The principles that rule this blog

Principles that will govern my thoughts as I express them here (from my opening statement):


  • Freedom of the individual should be as total as possible, limited only by the fact that nobody should be free to cause physical injury to another, or to deprive another person of his freedoms.
  • Government is necessary primarily to provide those services that private enterprise won't, or won't at a price that people can afford.
  • No person has a right to have his own beliefs on religious, moral, political, or other controversial issues imposed on others who do not share those beliefs.

I believe that Abraham Lincoln expressed it very well:

“The legitimate object of government is to do for a community of people whatever they need to have done, but cannot do, at all, or cannot
so well do, for themselves — in their separate, individual capacities.”


Comments will be invited, and I will attempt to reply to any comments that are offered in a serious and non-abusive manner. However, I will not tolerate abusive or profane language (my reasoning is that this is my blog, and so I can control it; I wouldn't interfere with your using such language on your own!)

If anyone finds an opinion that I express to be contrary to my principles, they are welcome to point this out. I hope that I can make a rational case for my comments. Because, in fact, one label I'll happily accept is rationalist.

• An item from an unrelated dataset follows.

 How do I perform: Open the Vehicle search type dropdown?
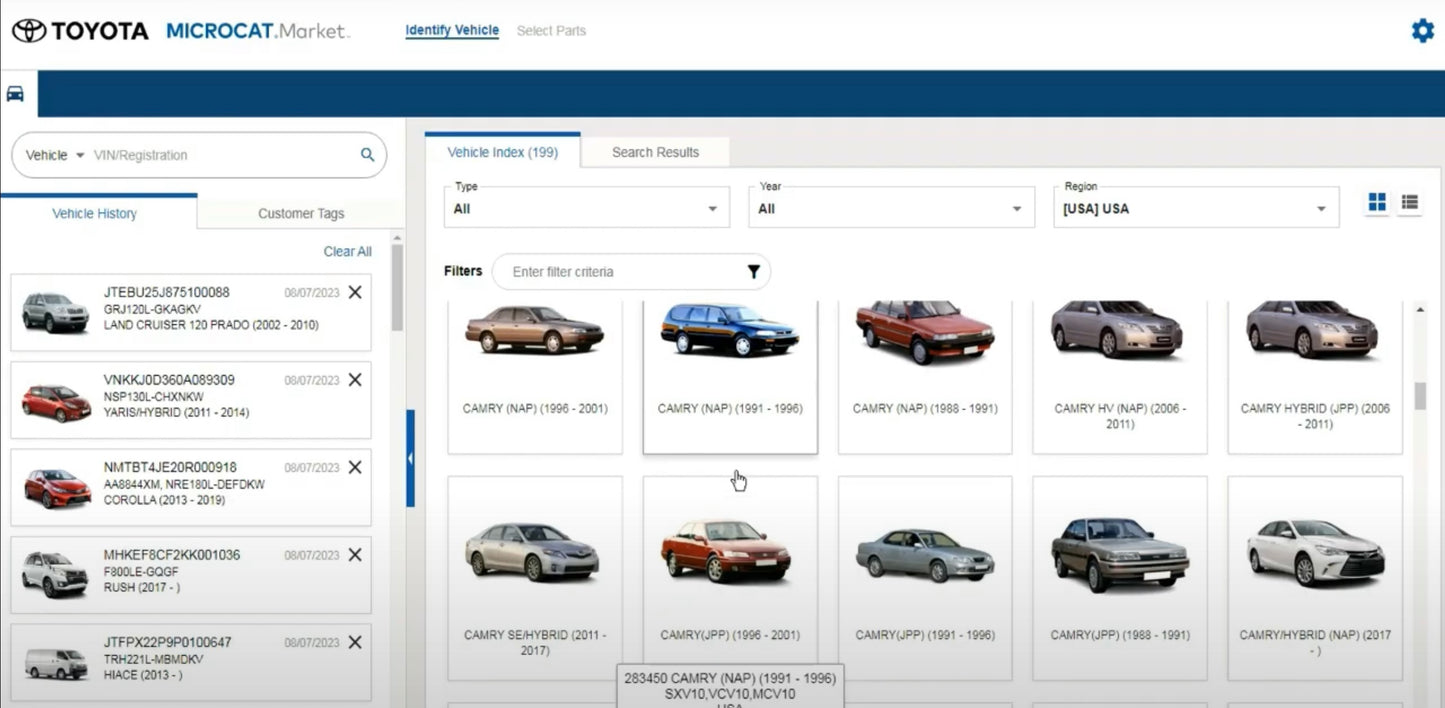pyautogui.click(x=55, y=155)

Wednesday, October 10, 2007

Civil unions and gay marriage

In the state of Maryland, where I live, both the Governor, Martin O'Malley, and the speaker of the House of Delegates, Michael Busch, have come out in favor of civil unions, so I think that Maryland will join Vermont and Connecticut. And though I generally do not like anything associated with O'Malley, I think he is probably right. Civil unions are the best compromise between the religious right (who want to preserve "traditional marriage") and the gay friendly part of the public (who want equal rights).

Frankly, I see no harm in gay marriage. I cannot see how it even affects the people who are so opposed to it; if same-sex couples can get married, it certainly doesn't prevent opposite-sex couples from doing so. But if some people object to it being called a "marriage," then certainly giving them all the rights of a married couple without the word seems a good compromise.

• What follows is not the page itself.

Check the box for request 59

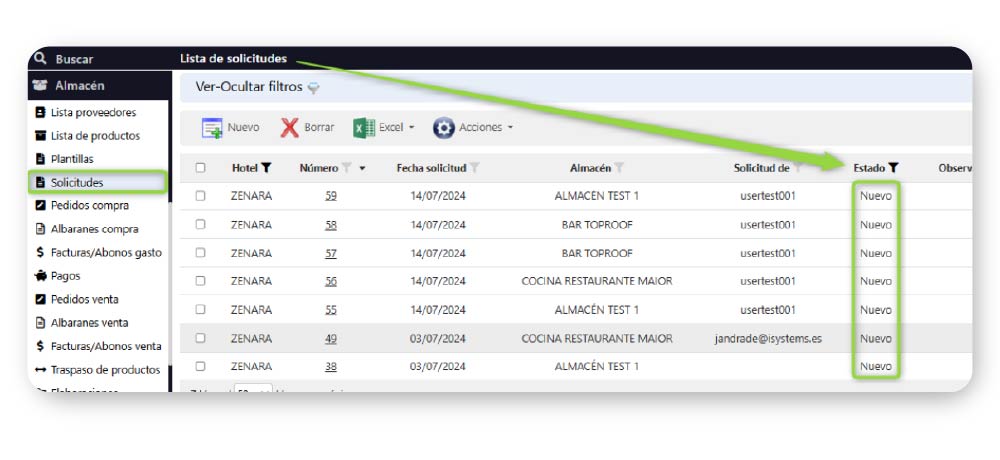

Of course, the problem is that some people are (based on religious background) simply opposed to homosexuality. You can't show me anything that is not based on religion, and in fact on a specific religious belief, that makes homosexuality per se undesirable. And because we have a Constitution that forbids an "establishment of religion," no religious argument can hold water as a basis for our law.

So for once, I think O'Malley is right.

4 comments:

Jack Rudd said...

Same-sex civil unions, equivalent to marriage in all but name (and really so - all the relevant laws got amended to make this the case), have been around in the UK for a few years now.

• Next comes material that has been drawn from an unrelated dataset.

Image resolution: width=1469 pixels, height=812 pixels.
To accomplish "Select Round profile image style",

What's happened as a result is that a lot of gay people in established relationships have formed civil unions. What has not happened is any sort of controversy - the few who did protest against it were viewed as religious nutters by most of the rest of the UK. Seems the general population really aren't all that bothered.

(Incidentally, have you ever seen the Political Compass? I'd be interested to know what you make of it - I'd expect you to end up in the bottom right quadrant, judging by your posts. I'm in the bottom left, at (-6.12, -5.79).)

Opinionator said...

It's unusual to se a comment so much later than the original post, but thanks for posting it. Of course, in this country this is a state-by-state process, and we have some states (like Connecticut and New Jersey) voluntarily adopting civil unions (Vermont, the first one, was forced to by the court decision), while others, like Virginia, taking a hard-line anti-civil-union position.

Has it really been "a few years" in the UK? I thought it was only last year that they came about. Of course, in the UK (and most of Europe) there are very few people as seriously into religion as many of the people we have here. (Not to say that everyone who is religious is anti-civil-union, but most people who are anti-civil-union tend to be really strongly religious.)

Opinionator said...

I just took the Political Compass test and while I am in the bottom right, I'm fairly close to the x-axis. I came out at (5.62, -1.54) on their scale. Interestingly, that seems to be a part of the scale where nobody among the world leaders fits.

Jack Rudd said...

We've got our share of strong religious beliefs in Europe as well, and on a number of recent occasions they've caused wars (Northern Ireland and Bosnia-Herzegovina being the cases I can think of).

In the UK, there seems to be a feeling that it's Not Done to express religious opinions too strongly; part of the problem many Brits had with Tony Blair was that he was more overtly religious than we like our political figures.

We do, funnily enough, have a state religion here, which the monarch is required to be the defender of. But over the years it has become a very mild and unthreatening denomination, and it's rare for senior clergy to make public pronouncements about anything.